Statins prevent cardiovascular diseases, yet their use is limited by the muscle disturbances they cause. Rarely, statin-induced myopathy is autoimmune, but more commonly it is due to direct muscle toxicity. Available evidence suggests that statin-induced creatine deficiency might be a major cause of this toxicity, and that creatine supplementation prevents it. Statins inhibit guanidinoacetate methyl transferase (GAMT), the last enzyme in the synthesis of creatine; thus, they decrease its intracellular content. Such decreased content could cause mitochondrial impairment, since creatine is the final acceptor of the phosphate group of adenosine triphosphate (ATP) at the end of mitochondrial oxidative phosphorylation. Decreased cellular synthesis of ATP would follow. Accordingly, ATP synthesis is decreased in statin-treated cells. In vitro, creatine supplementation prevents the opening of the mitochondrial permeability transition pore that is caused by statins. Clinically, creatine administration prevents statin myopathy in statin-intolerant patients. Additional research is warranted to hopefully confirm these findings. However, creatine is widely used by athletes with no adverse events, and has demonstrated to be safe even in double-blind, placebo-controlled trials of elderly individuals. Thus, it should be trialed, under medical supervision, in patients who cannot assume statin due to the occurrence of muscular symptoms.

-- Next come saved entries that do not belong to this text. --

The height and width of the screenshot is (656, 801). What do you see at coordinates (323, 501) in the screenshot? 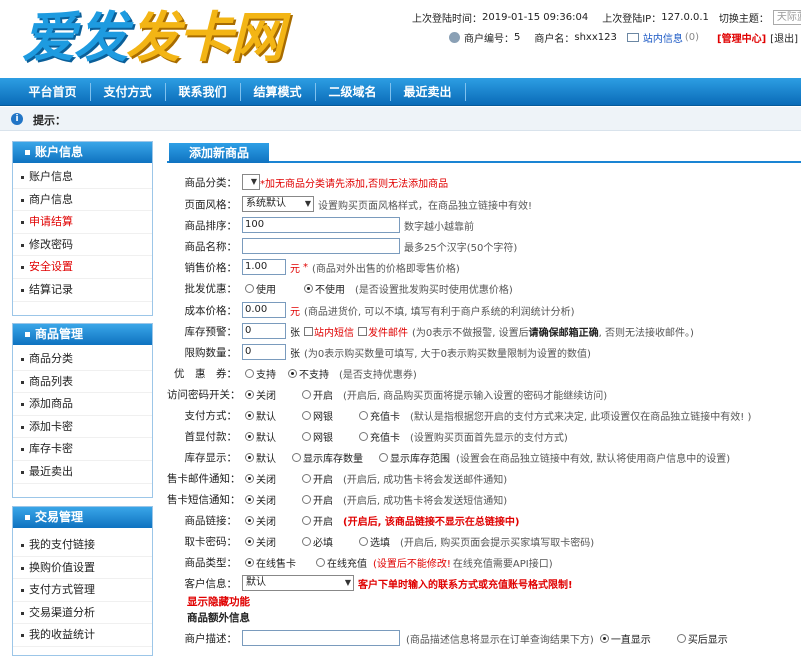
I see `sms-notify-on-label: 开启` at bounding box center [323, 501].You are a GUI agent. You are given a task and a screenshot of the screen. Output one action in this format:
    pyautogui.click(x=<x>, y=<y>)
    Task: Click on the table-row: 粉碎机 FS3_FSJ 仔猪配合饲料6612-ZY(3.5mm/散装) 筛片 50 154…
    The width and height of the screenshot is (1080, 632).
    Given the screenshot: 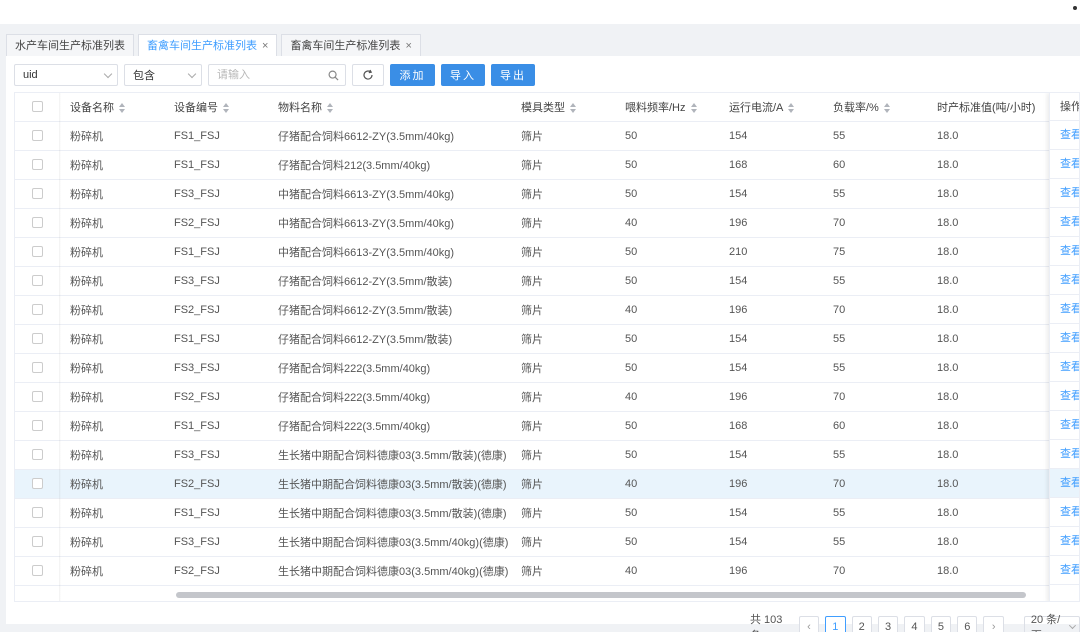 What is the action you would take?
    pyautogui.click(x=547, y=281)
    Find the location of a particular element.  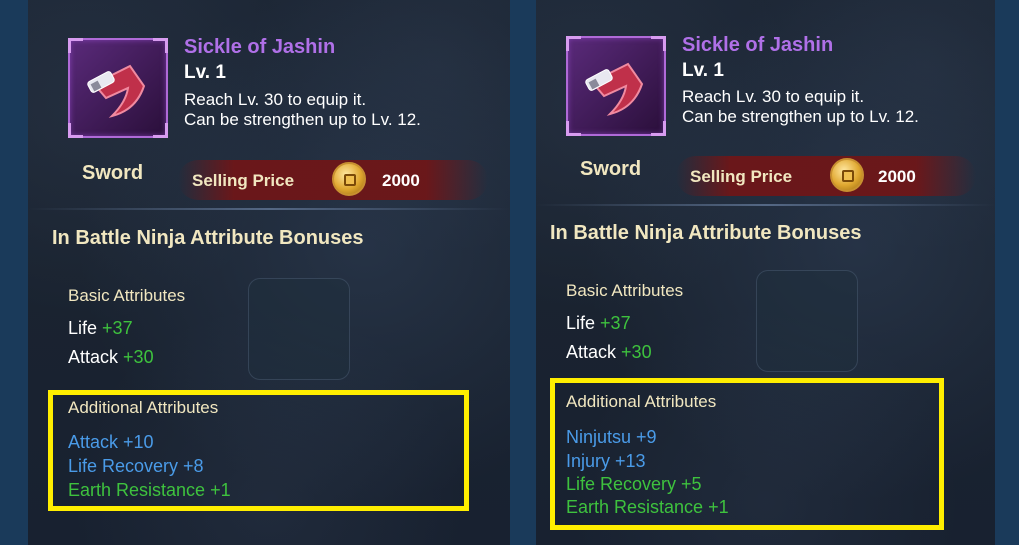

center-gutter is located at coordinates (523, 272).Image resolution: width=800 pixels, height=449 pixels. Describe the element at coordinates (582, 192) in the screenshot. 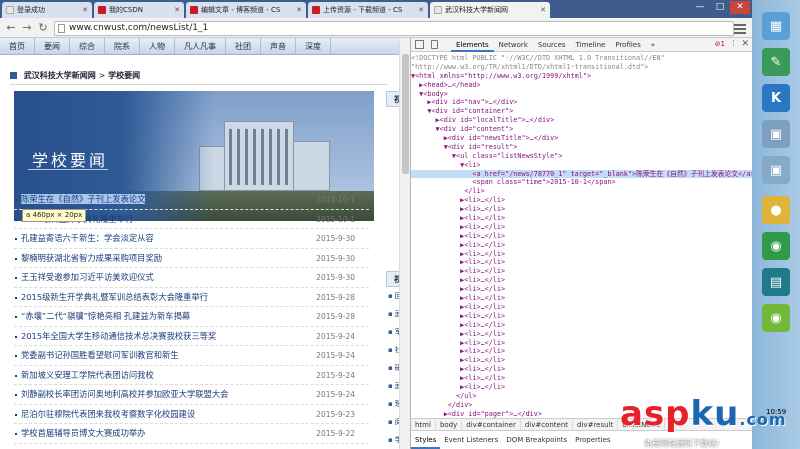

I see `dom-node: </li>` at that location.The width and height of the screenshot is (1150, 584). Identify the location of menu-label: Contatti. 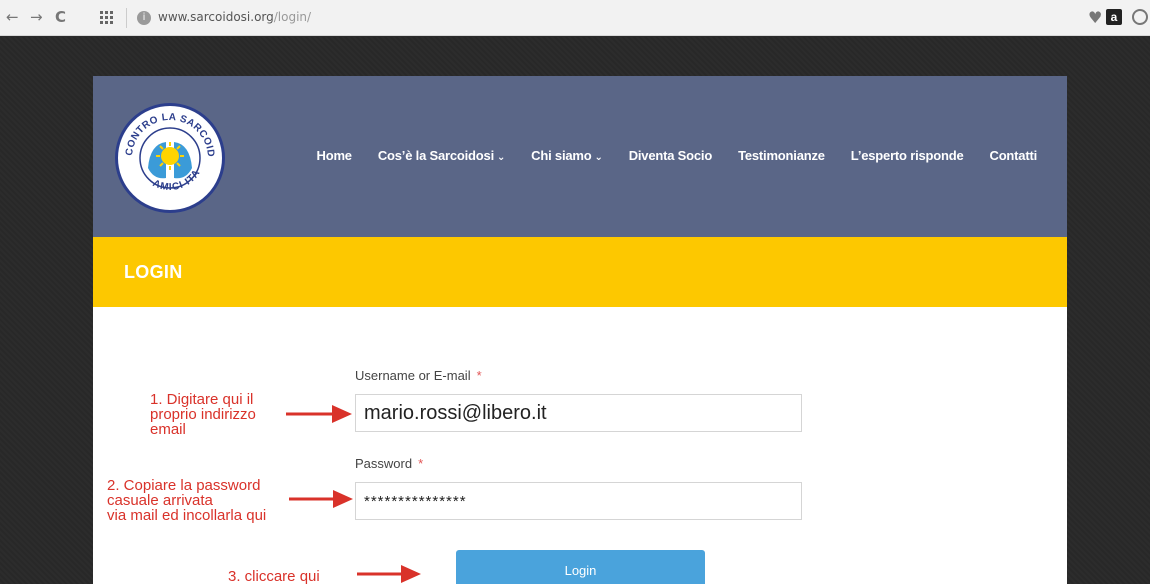
(1014, 156).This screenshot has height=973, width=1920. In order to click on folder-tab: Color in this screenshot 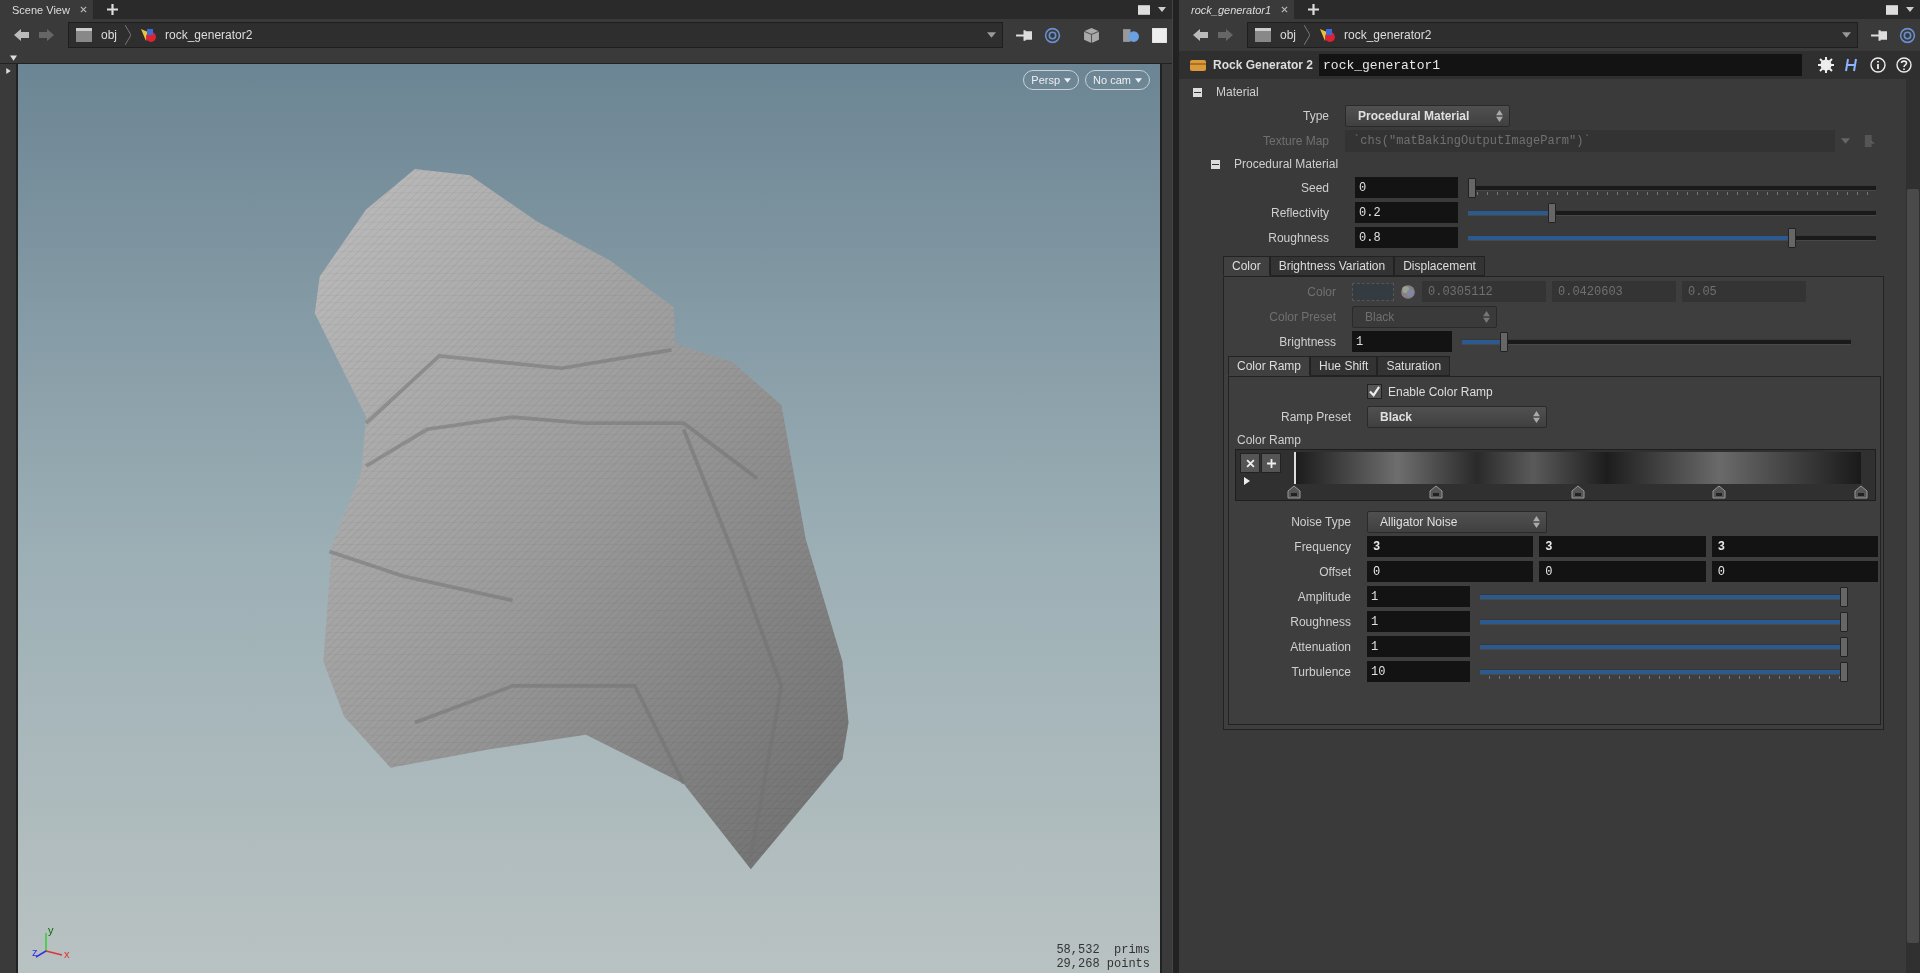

Keywords: creatine; mitochondria; muscle; myalgia; myopathy; pathogenesis; pathophysiology; prevention; statin; treatment.

Figure 1

The “ATP shuttle” role of the creatine-phosphocreatine system. In the mitochondrion, oxidative phosphorylation leads to the production of ATP from ADP. The former should travel a considerable length into the cytoplasm to reach the peripheral ATPases enzymes that it must fuel. However, ATP is a rather large and electrically charged molecule; thus, such diffusion would not be easy. Therefore, creatine takes up the phosphate of ATP, transforming itself into phosphocreatine. Since phosphocreatine is a smaller molecule than ATP, it diffuses more easily through the cytoplasm, reaching the peripheral ATPases. There it donates its phosphate group to ADP, providing ATP. By doing so, phosphocreatine reverts to creatine and migrates along its diffusion gradient back to the mitochondrion to start the cycle again [48]. Abbreviations: ATP = adenosine triphosphate; ADP = adenosine diphosphate; Cr = creatine; PCr = phosphocreatine.

Figure 2

Structure of lovastatin in (A) lactone form and (B) open hydroxy acid form. After their administration in vivo, all statins exist in both forms, which are at an equilibrium between themselves [63]. Figure reprinted from Patil et al., with permission [64].

Figure 3

Myopathy score during the various treatments with creatine and/or statin. The graph was designed by us using the data reported by Shewmon and Craig [38]. Statistical findings are for Wilcoxon matched-pairs signed-rank test (2-tailed) comparing each phase with baseline, as reported by Shewmon and Craig; n.s. = not significant. See text for more details.

Figure 4

Serum levels of creatine kinase (CK) and muscle pain in the patient we treated with creatine supplementation. Muscle pain occurred and CK levels rose to abnormal levels when statins were prescribed, but not when the statin was prescribed together with creatine. Reprinted from reference [68], with permission of the publisher.